Dort berief sich die Athletin darauf, dass sie großes Vertrauen auf die Expertise des international renommierten Sportarztes trug. Ihre Anti-Doping-Verantwortung könne sie an einen hoch-qualifizierten Dritten übertragen, sodass man ihr höchstens ein Verschulden bei der Auswahl einer solchen Vertrauensperson zur Last legen könne. Anders ausgedrückt: Von einem Sportarzt sollte schließlich erwartet werden können, dass dieser die Medikamentenverpackung lesen kann.
Dieser Ansicht erteilte der CAS eine deutliche Absage.
Selbst wenn außergewöhnliche Umstände und nur minimales Verschulden vorliegen, seien Athleten nicht von ihrer Pflicht befreit, weiterhin größtmögliche Sorgfalt walten zu lassen.
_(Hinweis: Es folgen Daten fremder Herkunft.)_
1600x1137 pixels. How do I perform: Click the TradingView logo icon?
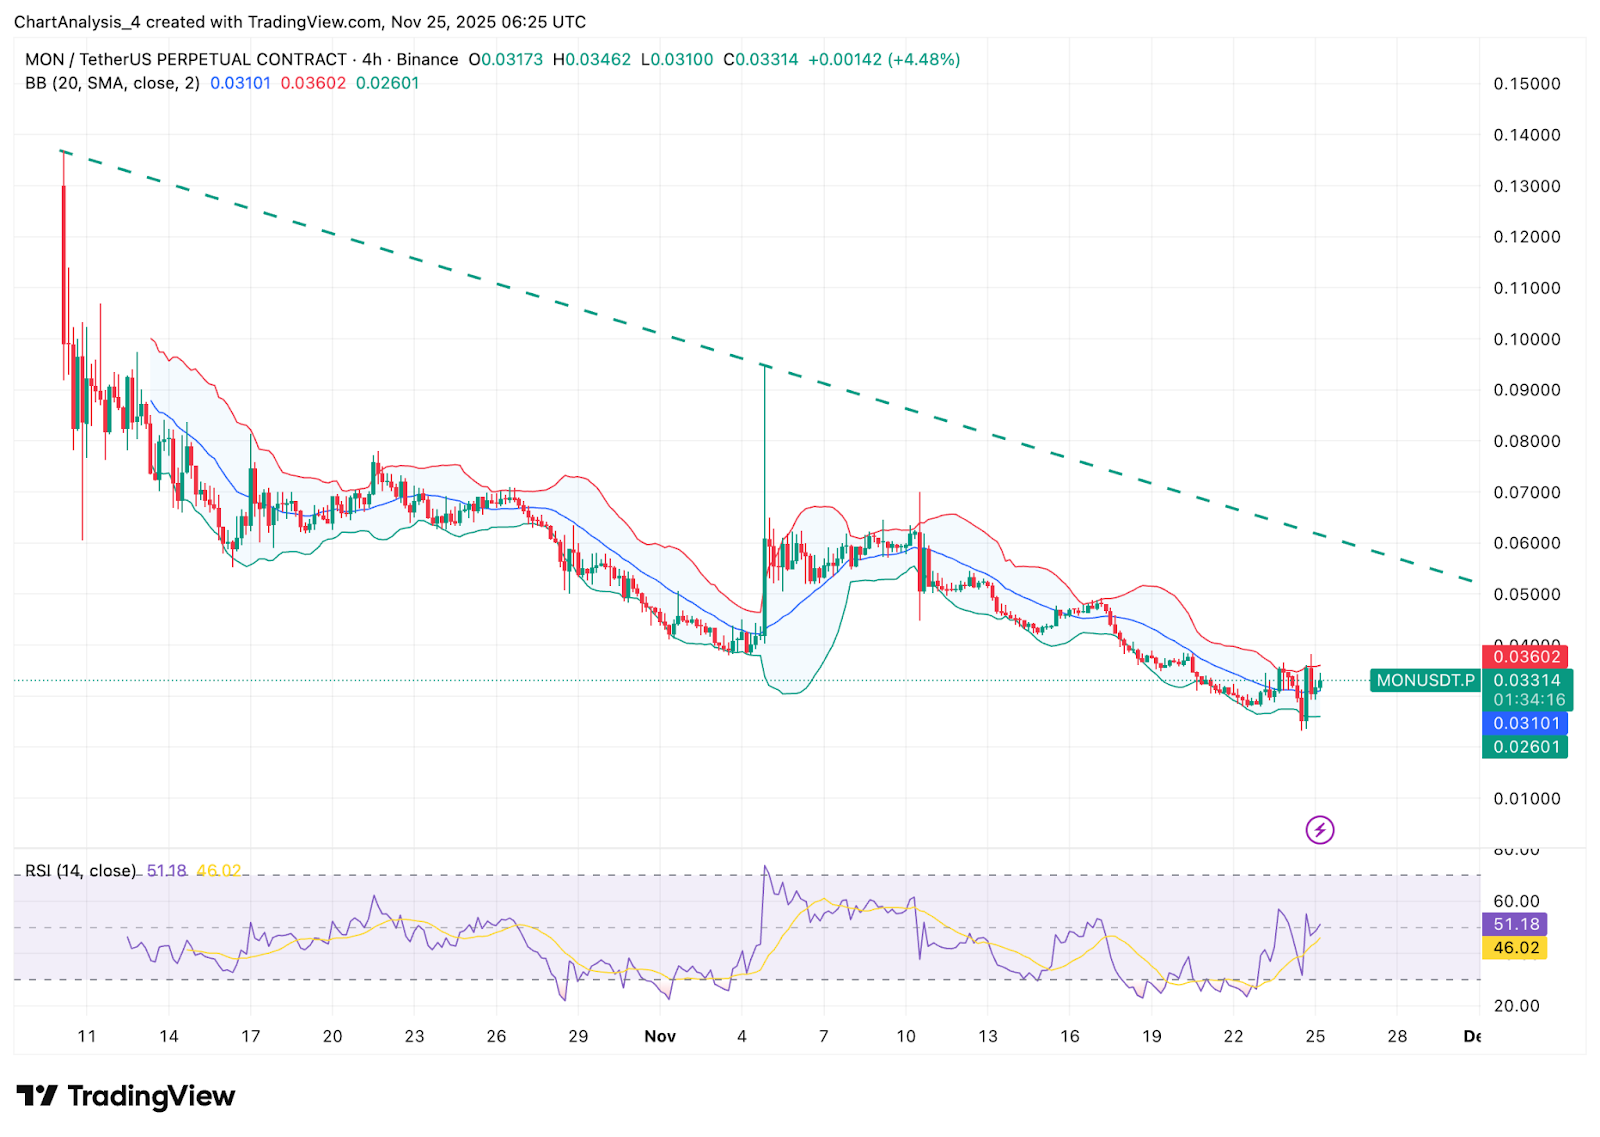point(37,1096)
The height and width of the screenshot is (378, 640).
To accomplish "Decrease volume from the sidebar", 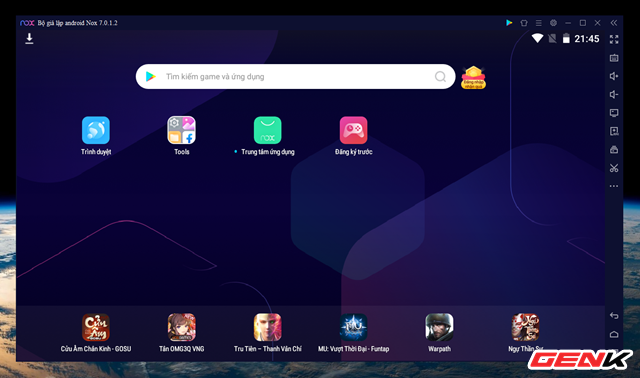I will [x=614, y=94].
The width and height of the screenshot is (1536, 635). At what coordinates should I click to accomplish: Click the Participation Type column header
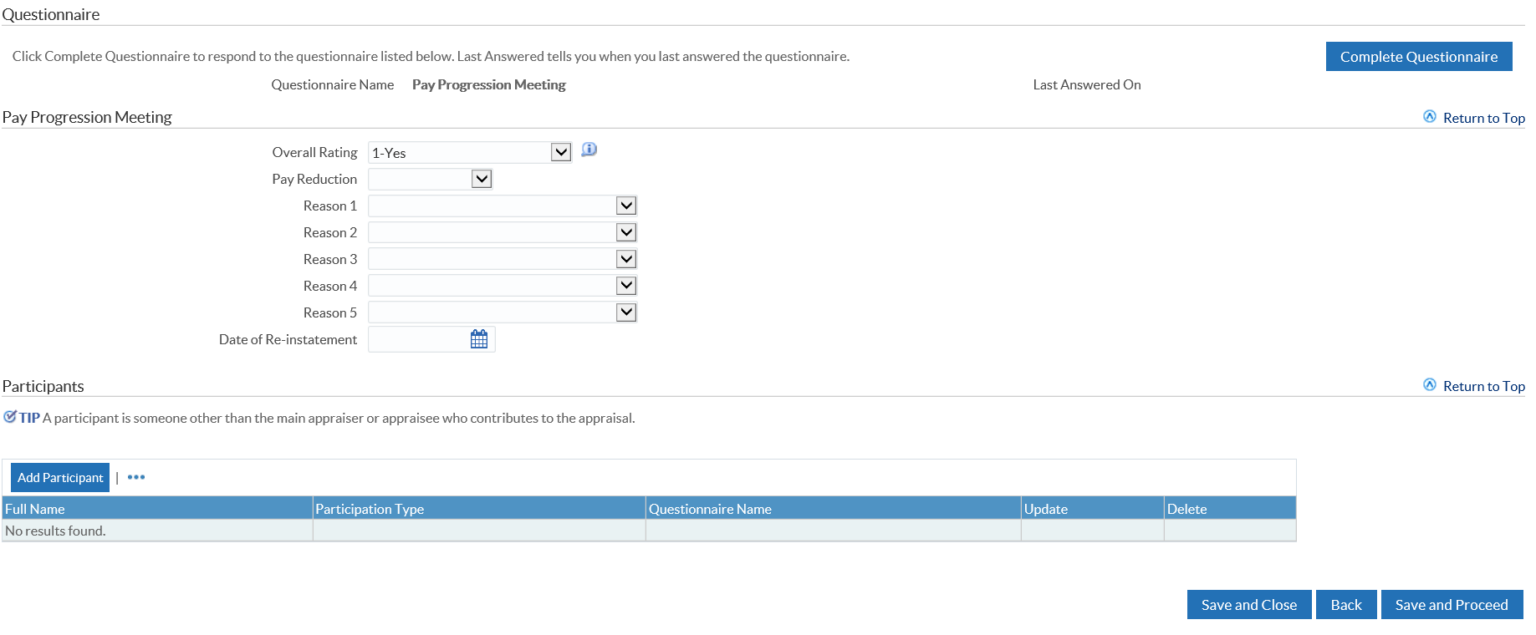(x=369, y=509)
Der Grad der Sorgfaltspflicht sei für Spitzensportler sehr hoch und zwar wegen ihrer Erfahrung, ihrem zu erwartendem Wissen über Anti-Doping-Bestimmungen und der öffentlichen Wirkung, welche sie auf die Sportart hätten. Insbesondere betont wurde, dass die Verschreibung von Medikamenten durch einen Arzt (unabhängig davon, wie hoch qualifiziert der Arzt ist) den Athleten nicht von der Pflicht entbindet, zu überprüfen, ob die Medikamente verbotene Substanzen erhalten. Wenigstens eine Google-Recherche und die flüchtige Überprüfung eines Etiketts sind laut dem CAS jedem Athleten zuzumuten. Die Einbindung eines Arztes kann demzufolge lediglich eine Auswirkung auf den Grad des Verschuldens haben.
Eine Auswirkung hatte die Einbindung des Arztes auch im vorliegenden Fall. Der Athletin wurde „kein signifikantes Verschulden“ – insbesondere keine Betrugsabsicht unterstellt. Die Reaktion des CAS lautete: 18 Monate Sperre.